▶ **DATASET ENTRIES**
>>>>>

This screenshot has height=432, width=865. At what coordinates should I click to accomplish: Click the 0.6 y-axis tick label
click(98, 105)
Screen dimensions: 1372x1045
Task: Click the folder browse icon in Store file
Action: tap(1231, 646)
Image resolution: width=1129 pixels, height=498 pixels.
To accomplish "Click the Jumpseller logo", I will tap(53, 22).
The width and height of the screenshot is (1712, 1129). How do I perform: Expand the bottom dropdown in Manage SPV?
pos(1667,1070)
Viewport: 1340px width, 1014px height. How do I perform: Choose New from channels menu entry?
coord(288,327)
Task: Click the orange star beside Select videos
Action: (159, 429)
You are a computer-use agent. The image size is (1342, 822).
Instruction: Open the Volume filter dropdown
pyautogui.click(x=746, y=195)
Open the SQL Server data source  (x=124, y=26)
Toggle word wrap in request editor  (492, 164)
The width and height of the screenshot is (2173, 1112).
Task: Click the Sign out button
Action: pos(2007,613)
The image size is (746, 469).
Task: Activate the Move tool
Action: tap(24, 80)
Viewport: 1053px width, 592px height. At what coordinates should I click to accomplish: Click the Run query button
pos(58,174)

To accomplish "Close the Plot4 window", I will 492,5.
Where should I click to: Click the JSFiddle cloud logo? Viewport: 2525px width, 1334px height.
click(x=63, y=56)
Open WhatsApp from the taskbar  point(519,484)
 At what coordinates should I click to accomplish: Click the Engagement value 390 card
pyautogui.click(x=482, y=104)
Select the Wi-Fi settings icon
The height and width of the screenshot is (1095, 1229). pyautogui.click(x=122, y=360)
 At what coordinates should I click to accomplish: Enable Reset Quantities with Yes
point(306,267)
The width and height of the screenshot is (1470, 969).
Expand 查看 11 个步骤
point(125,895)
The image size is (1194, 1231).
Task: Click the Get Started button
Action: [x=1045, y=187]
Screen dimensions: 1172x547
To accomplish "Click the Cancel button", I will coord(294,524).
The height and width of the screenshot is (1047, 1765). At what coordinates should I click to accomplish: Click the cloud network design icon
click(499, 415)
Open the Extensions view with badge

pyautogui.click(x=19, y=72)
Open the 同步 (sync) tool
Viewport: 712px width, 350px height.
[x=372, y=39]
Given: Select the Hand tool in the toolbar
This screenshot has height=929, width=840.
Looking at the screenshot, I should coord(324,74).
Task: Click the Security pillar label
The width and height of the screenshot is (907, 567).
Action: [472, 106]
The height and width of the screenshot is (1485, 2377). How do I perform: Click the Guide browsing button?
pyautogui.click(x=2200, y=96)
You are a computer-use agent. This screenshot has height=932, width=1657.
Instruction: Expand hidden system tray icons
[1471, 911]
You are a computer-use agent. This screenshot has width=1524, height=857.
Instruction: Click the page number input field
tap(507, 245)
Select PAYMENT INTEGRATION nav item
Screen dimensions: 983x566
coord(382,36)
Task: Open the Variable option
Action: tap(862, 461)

<<<<<

▶ **TASK BRIEF**
Give back every line of the data above exactly as written.

▶ **WRITTEN ANSWER**
This screenshot has height=432, width=865. At what coordinates should I click to accomplish: Click the 0.6 y-axis tick label
click(98, 105)
Screen dimensions: 1372x1045
Task: Click the folder browse icon in Store file
Action: tap(1231, 646)
Image resolution: width=1129 pixels, height=498 pixels.
To accomplish "Click the Jumpseller logo", I will tap(53, 22).
The width and height of the screenshot is (1712, 1129). How do I perform: Expand the bottom dropdown in Manage SPV?
pos(1667,1070)
Viewport: 1340px width, 1014px height. How do I perform: Choose New from channels menu entry?
coord(288,327)
Task: Click the orange star beside Select videos
Action: (159, 429)
You are a computer-use agent. The image size is (1342, 822).
Instruction: Open the Volume filter dropdown
pyautogui.click(x=746, y=195)
Open the SQL Server data source  (x=124, y=26)
Toggle word wrap in request editor  (492, 164)
The width and height of the screenshot is (2173, 1112).
Task: Click the Sign out button
Action: pos(2007,613)
The image size is (746, 469).
Task: Activate the Move tool
Action: tap(24, 80)
Viewport: 1053px width, 592px height. At what coordinates should I click to accomplish: Click the Run query button
pos(58,174)

To accomplish "Close the Plot4 window", I will 492,5.
Where should I click to: Click the JSFiddle cloud logo? Viewport: 2525px width, 1334px height.
click(x=63, y=56)
Open WhatsApp from the taskbar  point(519,484)
 At what coordinates should I click to accomplish: Click the Engagement value 390 card
pyautogui.click(x=482, y=104)
Select the Wi-Fi settings icon
The height and width of the screenshot is (1095, 1229). pyautogui.click(x=122, y=360)
 At what coordinates should I click to accomplish: Enable Reset Quantities with Yes
point(306,267)
The width and height of the screenshot is (1470, 969).
Expand 查看 11 个步骤
point(125,895)
The image size is (1194, 1231).
Task: Click the Get Started button
Action: [x=1045, y=187]
Screen dimensions: 1172x547
To accomplish "Click the Cancel button", I will coord(294,524).
The height and width of the screenshot is (1047, 1765). At what coordinates should I click to accomplish: Click the cloud network design icon
click(499, 415)
Open the Extensions view with badge

pyautogui.click(x=19, y=72)
Open the 同步 (sync) tool
Viewport: 712px width, 350px height.
[x=372, y=39]
Given: Select the Hand tool in the toolbar
This screenshot has height=929, width=840.
Looking at the screenshot, I should coord(324,74).
Task: Click the Security pillar label
The width and height of the screenshot is (907, 567).
Action: [472, 106]
The height and width of the screenshot is (1485, 2377). How do I perform: Click the Guide browsing button?
pyautogui.click(x=2200, y=96)
You are a computer-use agent. This screenshot has height=932, width=1657.
Instruction: Expand hidden system tray icons
[1471, 911]
You are a computer-use agent. This screenshot has width=1524, height=857.
Instruction: Click the page number input field
tap(507, 245)
Select PAYMENT INTEGRATION nav item
Screen dimensions: 983x566
coord(382,36)
Task: Open the Variable option
Action: tap(862, 461)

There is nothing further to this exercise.